Kerberos is easiest to understand by tracking who holds which key:

  • K_client — the user's long-term key, derived from the password by the string-to-key function. Held by the client and the KDC. Never transmitted.
  • K_tgs (the krbtgt key) — the TGS's long-term key. Held only by the KDC. It seals every TGT.
  • K_service — each service's long-term key. Shared between that service and the KDC. It seals that service's service tickets.
  • SK_tgs — a fresh TGS session key, minted in the AS exchange, shared between client and TGS.
  • SK_svc — a fresh service session key, minted in the TGS exchange, shared between client and service.

The whole protocol is the disciplined movement of session keys between these long-term keys.

Walking the flow

The flow has three exchanges (RFC 4120 §3.1–3.3):

  1. AS exchange (authenticate once). At AS-REQ the client sends pre-authentication — a timestamp encrypted under K_client — proving it knows the password. At AS-REP the AS returns a TGT (sealed with K_tgs, opaque to the client) and the SK_tgs session key (sealed with K_client, so only the user can open it). The client decrypts only the second envelope.
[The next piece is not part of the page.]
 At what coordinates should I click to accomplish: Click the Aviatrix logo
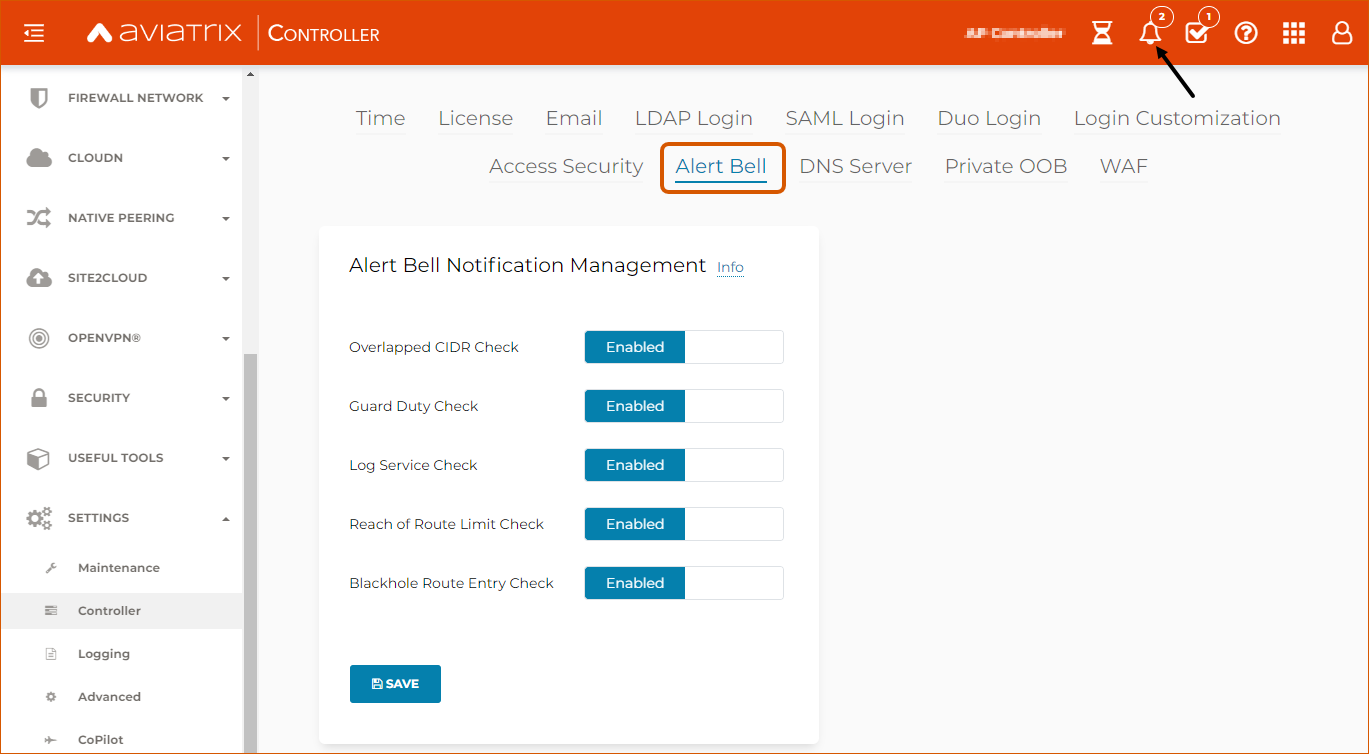click(163, 31)
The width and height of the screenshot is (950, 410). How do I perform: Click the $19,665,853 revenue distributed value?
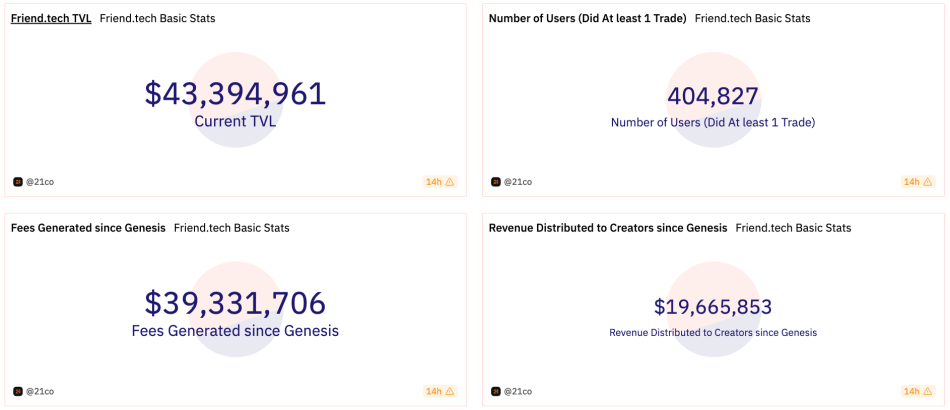[x=713, y=307]
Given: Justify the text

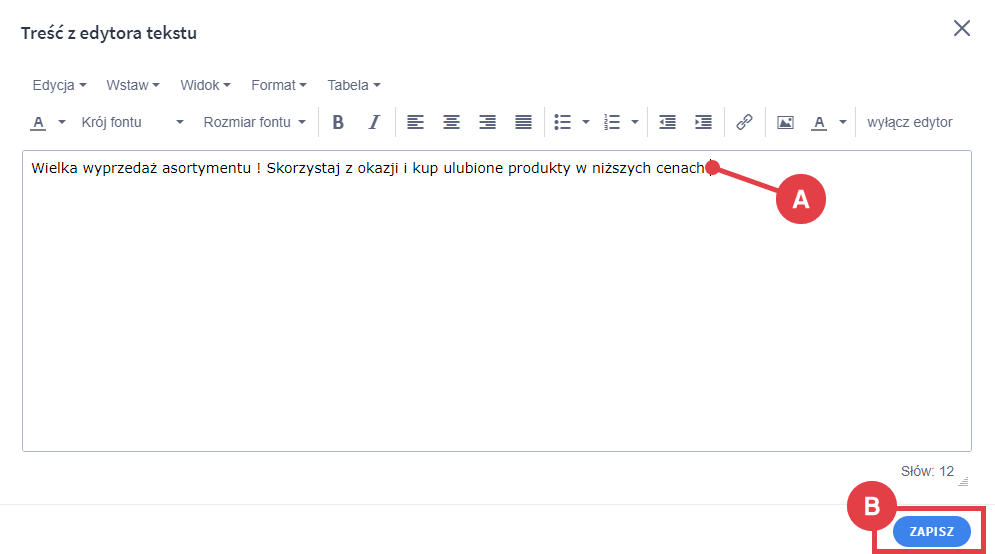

  2. TGS exchange (get a service ticket). At TGS-REQ the client forwards the TGT untouched and proves possession of SK_tgs with a fresh Authenticator, naming the service it wants (the SPN). At TGS-REP the TGS returns a service ticket (sealed with K_service, again opaque to the client) and a new SK_svc (sealed with SK_tgs). No password is used — that is the SSO payoff.

  3. AP exchange (use the service). At AP-REQ the client presents the service ticket and a new Authenticator sealed with SK_svc. The service decrypts the ticket with its own K_service, recovers SK_svc, and checks the Authenticator — all offline, without ever contacting the KDC. With Mutual authentication on, AP-REP returns the client's timestamp re-encrypted under SK_svc, proving the service is genuine too.

The recurring shape to notice: each reply pairs an opaque ticket (sealed with a key the client does not have) with a session-key envelope (sealed with a key the client does have). The client can never read or forge a ticket — it only ever relays it and unwraps the matching session key.

Why the password never crosses the wire

  • The password is consumed locally to derive K_client; that key is used only to decrypt the AS-REP envelope. With pre-authentication (PA-ENC-TIMESTAMP) the client even proves password knowledge before the KDC issues a reply, which blunts offline brute-force of harvested AS-REPs (RFC 6113).
  • Every subsequent proof of identity is an Authenticator keyed by a session key, not the password. Compromising one short-lived session key does not reveal the password or any long-term key.

Security notes

  • Tickets are opaque to the client by design. A TGT is sealed with K_tgs and a service ticket with K_service. The client holds neither key, so it cannot read, tamper with, or fabricate a ticket — it relays them verbatim. This key separation is the core lesson of the flow.
  • Ticket + Authenticator together authenticate. A stolen ticket alone is useless without the matching session key needed to build a fresh Authenticator. Conversely the Authenticator alone carries no authorization. (Note this is why credential-theft attacks target the session keys and TGTs in a host's memory, e.g. pass-the-ticket — the ticket plus its key is what has value.)
  • Clock skew is load-bearing. Replay defence relies on timestamps inside Authenticators being within the KDC/service skew window (commonly ±5 minutes) and on a replay cache. Badly synchronized clocks break authentication; an over-wide window weakens replay protection.
  • Mutual authentication is opt-in. Without MUTUAL-REQUIRED / an AP-REP, the client authenticates to the service but does not verify the service. Toggle Mutual authentication off above to see the one-way variant — and prefer the mutual form when the client must be sure it is talking to the real service.
  • Pre-authentication matters. Principals with pre-auth disabled let anyone request an AS-REP and grind the password-derived key offline (the basis of "AS-REP roasting"). Keep PA-ENC-TIMESTAMP required.